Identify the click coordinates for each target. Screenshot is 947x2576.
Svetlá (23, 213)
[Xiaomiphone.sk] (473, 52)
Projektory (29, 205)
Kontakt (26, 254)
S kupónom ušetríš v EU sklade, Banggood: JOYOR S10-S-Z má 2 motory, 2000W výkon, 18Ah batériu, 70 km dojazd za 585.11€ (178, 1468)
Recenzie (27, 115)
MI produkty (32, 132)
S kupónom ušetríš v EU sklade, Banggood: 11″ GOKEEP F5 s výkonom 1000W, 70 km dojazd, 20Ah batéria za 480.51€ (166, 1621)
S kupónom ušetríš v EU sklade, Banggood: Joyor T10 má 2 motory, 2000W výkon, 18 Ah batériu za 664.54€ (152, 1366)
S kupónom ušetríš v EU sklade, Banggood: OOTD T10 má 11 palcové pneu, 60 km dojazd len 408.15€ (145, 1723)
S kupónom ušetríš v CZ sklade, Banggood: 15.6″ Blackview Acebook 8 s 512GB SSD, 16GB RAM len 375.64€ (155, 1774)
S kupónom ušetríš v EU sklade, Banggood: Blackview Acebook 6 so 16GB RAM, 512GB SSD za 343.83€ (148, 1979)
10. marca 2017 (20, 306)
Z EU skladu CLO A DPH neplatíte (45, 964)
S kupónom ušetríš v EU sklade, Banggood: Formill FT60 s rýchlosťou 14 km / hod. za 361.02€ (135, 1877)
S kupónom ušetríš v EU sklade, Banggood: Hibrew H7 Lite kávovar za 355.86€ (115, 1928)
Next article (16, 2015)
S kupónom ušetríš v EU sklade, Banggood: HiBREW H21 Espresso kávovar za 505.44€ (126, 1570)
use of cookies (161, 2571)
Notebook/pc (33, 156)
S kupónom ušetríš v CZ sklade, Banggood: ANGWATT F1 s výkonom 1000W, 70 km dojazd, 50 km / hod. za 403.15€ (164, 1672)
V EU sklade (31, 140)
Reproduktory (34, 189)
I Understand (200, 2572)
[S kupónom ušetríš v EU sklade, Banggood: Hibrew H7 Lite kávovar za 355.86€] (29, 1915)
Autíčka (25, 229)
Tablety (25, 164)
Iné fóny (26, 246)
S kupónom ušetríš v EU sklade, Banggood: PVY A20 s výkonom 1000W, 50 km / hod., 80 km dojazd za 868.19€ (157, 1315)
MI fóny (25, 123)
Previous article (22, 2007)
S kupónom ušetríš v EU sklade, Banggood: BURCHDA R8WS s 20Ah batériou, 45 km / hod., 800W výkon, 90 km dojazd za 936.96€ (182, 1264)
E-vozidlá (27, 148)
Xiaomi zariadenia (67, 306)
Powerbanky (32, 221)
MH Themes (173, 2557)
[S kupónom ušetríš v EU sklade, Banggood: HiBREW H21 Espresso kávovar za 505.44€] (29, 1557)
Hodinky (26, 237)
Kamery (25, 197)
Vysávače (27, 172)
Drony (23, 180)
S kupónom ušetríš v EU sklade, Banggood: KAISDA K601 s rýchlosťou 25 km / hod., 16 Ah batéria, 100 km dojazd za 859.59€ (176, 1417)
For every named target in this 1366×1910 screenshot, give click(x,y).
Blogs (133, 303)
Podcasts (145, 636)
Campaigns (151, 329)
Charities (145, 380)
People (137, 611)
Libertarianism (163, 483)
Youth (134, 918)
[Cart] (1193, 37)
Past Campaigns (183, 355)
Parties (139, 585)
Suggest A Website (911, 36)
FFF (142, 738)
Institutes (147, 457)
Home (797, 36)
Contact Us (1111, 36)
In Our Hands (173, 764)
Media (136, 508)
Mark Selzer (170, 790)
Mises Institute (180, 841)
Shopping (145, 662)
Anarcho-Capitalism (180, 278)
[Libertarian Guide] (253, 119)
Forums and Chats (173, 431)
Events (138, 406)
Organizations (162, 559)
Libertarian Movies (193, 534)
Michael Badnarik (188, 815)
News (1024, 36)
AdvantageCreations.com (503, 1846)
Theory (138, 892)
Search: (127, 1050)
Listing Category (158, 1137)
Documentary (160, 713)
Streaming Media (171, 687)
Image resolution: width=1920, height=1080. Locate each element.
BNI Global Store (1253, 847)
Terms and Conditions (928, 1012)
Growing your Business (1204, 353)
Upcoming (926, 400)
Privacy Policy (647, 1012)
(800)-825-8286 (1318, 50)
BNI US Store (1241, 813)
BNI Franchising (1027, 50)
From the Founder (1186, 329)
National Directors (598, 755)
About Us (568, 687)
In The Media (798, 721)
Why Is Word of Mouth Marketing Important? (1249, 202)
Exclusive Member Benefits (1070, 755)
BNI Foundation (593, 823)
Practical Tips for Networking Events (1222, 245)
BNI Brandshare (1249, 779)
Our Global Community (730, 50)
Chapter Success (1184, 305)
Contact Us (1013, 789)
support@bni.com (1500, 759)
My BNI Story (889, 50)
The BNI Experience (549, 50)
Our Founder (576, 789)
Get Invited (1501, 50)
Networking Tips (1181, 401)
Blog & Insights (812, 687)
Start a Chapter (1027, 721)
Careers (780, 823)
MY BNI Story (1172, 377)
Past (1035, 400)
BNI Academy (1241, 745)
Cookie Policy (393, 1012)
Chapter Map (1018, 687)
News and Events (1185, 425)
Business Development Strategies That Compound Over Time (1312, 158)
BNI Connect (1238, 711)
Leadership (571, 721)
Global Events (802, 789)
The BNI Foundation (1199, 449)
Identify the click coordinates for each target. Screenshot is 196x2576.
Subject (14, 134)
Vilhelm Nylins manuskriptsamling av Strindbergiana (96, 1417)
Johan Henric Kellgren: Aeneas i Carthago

########################################

Aim of the exercise: Search the material for the word "target". Each line where it is found must be copied.

Solution:
Identify the click coordinates for each target. Screenshot is 947x2576.
For every named target in this 1366×1910 screenshot, give click(x,y).
Identify the click coordinates for each target. Screenshot is 196x2576.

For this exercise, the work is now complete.